Our culture is a death-denying one that struggles against the limits of nature while at the same time placing increasingly little meaning on those limits. In post-modernity, the notion that the self is the center has eroded notions of individual limit and propelled us into a space in which this dissolution of limit has left us unmoored and disconnected from the divine and one another. The self is asserted for the sake of self and no limit can be tolerated – the true sadness is that this quest to assert the self in the face of dehumanizing societal energy results in the grinding down of good people who have lost the means and the gift to see just beyond – just over the horizon of heart where God is always reaching.
The dissolution of self-limit and perceived non-participation in the divine present us with a host of real difficulties that are not transcendent or philosophical problems, but measurable evils in the world. The invasion of nature by culture, the AIDS crisis, the virtual elimination of public space, and even global warming all have some root in the pursuit of difference in the context of post-modern indifference, blind transmigration, and ultimately the rejection of the transcendent.
These ills can be challenged with a return to understandings of indeterminacy and infinite personal relation in which we actively seek to participate in the divine which suffuses all around us. It is, in some ways, a contemporary rephrasing of Abraham Kuyper’s famous quote, “Oh, no single piece of our mental world is to be hermetically sealed off from the rest, and there is not a square inch in the whole domain of our human existence over which Christ, who is Sovereign over all, does not cry: ‘Mine!'” The recognition that all creation participates in the divine demands a level of respect for the created mystery of all creatures. We are part of a dependent co-arising, caught up in the love of God, given our true form in God’s self-offering.

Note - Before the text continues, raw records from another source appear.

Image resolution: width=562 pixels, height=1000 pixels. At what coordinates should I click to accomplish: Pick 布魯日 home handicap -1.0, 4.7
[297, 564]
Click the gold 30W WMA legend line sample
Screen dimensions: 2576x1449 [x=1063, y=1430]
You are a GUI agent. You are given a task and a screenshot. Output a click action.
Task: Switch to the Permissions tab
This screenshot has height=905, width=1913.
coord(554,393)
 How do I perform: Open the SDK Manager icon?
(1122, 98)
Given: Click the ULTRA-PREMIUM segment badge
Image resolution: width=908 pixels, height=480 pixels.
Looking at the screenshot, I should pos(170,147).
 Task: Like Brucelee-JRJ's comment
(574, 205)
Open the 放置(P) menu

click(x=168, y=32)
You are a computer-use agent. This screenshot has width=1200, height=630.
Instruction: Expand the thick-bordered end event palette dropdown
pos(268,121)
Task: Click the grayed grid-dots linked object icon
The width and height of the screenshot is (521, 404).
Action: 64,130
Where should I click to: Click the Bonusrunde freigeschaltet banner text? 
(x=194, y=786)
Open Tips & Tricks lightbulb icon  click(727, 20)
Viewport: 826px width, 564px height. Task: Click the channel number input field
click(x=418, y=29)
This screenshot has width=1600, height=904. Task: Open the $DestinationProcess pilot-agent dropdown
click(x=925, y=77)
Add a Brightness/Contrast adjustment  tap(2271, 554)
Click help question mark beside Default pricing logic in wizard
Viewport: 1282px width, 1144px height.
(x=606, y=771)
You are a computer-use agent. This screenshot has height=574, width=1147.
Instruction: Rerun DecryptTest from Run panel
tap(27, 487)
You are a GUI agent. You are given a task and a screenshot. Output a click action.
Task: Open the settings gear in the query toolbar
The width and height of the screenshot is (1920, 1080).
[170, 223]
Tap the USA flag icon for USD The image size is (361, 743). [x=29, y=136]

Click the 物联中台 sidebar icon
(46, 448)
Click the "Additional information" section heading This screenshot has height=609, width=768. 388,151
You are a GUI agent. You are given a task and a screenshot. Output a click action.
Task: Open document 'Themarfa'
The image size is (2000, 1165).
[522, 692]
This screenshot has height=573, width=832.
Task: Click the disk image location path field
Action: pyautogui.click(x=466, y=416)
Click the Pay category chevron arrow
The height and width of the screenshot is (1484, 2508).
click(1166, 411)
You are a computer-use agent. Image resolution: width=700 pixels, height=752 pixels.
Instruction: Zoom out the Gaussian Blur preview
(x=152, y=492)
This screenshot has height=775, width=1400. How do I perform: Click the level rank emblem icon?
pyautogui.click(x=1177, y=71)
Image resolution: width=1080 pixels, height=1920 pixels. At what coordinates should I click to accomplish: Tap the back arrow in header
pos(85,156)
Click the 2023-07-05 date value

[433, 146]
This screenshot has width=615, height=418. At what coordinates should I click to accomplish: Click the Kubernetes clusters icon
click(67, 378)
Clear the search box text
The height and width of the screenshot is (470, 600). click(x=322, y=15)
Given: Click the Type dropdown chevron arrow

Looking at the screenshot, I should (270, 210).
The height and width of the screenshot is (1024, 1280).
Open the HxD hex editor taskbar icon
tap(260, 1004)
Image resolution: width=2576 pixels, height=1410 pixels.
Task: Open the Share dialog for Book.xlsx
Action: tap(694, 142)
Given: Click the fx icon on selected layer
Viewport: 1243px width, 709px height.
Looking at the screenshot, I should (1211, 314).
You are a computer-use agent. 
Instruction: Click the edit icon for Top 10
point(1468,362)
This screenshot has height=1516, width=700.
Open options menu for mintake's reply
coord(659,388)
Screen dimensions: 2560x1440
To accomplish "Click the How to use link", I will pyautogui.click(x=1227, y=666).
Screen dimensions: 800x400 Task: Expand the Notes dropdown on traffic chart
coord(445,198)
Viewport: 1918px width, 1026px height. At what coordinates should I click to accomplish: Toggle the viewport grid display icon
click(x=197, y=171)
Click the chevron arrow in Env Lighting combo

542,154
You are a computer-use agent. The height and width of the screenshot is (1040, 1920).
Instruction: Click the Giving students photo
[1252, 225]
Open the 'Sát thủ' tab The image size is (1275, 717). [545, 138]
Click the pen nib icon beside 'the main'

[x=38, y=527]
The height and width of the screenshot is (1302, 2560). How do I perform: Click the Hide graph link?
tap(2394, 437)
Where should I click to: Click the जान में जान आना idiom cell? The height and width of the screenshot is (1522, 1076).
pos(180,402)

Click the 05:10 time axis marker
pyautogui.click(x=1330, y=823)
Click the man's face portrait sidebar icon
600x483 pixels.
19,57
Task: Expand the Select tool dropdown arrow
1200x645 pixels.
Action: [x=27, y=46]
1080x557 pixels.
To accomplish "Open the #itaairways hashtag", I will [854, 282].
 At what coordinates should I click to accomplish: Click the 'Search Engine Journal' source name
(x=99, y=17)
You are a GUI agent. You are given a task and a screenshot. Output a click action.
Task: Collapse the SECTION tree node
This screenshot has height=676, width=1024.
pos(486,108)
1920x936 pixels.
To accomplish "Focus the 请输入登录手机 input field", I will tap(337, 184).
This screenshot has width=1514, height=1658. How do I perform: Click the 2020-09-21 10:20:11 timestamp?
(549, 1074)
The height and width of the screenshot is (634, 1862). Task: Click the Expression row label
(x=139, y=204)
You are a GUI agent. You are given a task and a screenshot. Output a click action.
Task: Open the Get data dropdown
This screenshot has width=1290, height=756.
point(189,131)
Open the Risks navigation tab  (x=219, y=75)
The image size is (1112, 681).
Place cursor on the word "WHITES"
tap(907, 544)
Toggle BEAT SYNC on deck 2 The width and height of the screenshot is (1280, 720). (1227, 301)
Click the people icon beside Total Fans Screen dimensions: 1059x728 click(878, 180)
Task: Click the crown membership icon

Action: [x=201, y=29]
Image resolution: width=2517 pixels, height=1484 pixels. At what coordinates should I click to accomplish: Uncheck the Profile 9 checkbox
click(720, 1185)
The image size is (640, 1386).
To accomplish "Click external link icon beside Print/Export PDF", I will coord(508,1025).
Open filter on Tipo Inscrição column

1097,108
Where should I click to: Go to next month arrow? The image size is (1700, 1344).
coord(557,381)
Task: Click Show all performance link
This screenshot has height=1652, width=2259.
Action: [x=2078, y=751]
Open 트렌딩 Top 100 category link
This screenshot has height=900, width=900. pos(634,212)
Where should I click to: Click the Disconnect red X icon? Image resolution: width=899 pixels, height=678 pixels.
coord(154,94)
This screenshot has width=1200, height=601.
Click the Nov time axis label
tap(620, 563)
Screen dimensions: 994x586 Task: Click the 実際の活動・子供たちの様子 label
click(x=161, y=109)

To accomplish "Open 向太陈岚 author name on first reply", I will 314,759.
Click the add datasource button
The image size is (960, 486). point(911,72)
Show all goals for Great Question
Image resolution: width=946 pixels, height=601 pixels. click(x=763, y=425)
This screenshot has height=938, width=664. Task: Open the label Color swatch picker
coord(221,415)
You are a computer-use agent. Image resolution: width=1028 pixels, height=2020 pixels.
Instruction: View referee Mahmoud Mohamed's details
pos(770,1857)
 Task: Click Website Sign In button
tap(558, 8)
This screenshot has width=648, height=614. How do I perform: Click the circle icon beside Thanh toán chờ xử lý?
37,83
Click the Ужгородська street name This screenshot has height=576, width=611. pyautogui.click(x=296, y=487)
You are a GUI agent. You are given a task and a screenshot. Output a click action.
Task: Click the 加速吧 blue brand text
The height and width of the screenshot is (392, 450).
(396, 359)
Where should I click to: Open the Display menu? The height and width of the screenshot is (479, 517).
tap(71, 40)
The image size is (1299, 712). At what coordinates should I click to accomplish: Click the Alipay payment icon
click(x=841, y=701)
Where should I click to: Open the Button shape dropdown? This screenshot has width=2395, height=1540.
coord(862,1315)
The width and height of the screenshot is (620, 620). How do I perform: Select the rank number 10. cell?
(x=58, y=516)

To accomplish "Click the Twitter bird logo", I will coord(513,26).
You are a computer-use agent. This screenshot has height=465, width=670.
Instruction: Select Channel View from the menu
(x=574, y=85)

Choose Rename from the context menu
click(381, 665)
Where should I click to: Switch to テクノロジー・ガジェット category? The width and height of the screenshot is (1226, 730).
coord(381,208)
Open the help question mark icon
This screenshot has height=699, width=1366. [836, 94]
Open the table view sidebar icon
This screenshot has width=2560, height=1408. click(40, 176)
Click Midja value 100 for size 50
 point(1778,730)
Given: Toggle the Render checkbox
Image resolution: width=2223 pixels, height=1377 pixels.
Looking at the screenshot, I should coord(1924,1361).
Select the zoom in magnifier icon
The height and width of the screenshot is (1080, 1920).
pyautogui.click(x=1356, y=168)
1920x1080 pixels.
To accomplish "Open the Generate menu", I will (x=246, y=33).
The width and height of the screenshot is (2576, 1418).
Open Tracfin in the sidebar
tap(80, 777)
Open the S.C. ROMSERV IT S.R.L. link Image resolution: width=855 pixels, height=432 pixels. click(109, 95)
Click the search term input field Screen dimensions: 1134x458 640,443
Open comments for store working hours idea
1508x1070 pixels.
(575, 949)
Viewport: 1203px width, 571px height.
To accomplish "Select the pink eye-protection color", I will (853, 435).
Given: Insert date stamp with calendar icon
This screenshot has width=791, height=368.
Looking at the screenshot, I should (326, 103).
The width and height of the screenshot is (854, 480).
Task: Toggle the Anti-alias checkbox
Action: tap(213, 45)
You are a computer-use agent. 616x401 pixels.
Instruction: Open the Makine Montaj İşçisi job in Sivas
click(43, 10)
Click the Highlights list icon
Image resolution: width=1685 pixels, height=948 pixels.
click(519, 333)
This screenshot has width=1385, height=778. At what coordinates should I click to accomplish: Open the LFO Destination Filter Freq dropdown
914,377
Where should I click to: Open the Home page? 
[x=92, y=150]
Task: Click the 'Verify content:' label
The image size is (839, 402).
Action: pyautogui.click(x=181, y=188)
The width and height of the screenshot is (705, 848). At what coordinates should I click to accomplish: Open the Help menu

There is something unknowable, mysterious, and inherently both immutable and immaterial which lies at the heart of matter. Bread can be more than bread. Wine than wine. The Body than a collection of individuals.
Christ’s revelation in the Sacraments mirrors the divine/human revelation of the Incarnation. Matter and form are ennobled in his holy condescension and all of creation has been baptized and renewed by that indwelling. Common things are given a new destiny by grace.
Because of their participation in the Divine, all creatures are in one way or another as transcendent as the Lord we know is Present. Even as he has walked with us he is calling us beyond and deeper into holy mystery, into his ever-revelation. All as participating in the gift of more. This transcendence liberates us from post-modernity’s seeming boundary-free geography of no-where (in which we are always lost because we imagine we know the lay of the land – a land without true direction or arrival).
This immanent divine is accessed in myriad ways across the religious traditions – and may especially be known in the Presence of the Mass.
The ground of the transcendent is open for conversation across traditions and religions. Islam, Hinduism, Buddhism, and Christianity offer manifold, cross-cutting theological arguments. Each of them possesses a mystical tradition which emphasizes the fundamental rooting of all in a transcendent unity. Yet, for the Christian, this unity is more than transcendent for the Christ has been carried in a mother’s arms, born our sins and sorrows, and risen to new life – and opens the way for us as well. This is a transcendence that is more than mystic unity – it is flesh and blood oneness with us.
This unity give richness, depth, and definition rooted in mystery and grounded in reciprocity and hope. We may just find that, if we can open ourselves to the potential and Presence of the Sacrament, we may come to see the whole of creation in a new way – in the way God himself might see it and us – potentially full of grace and calling for our love and care.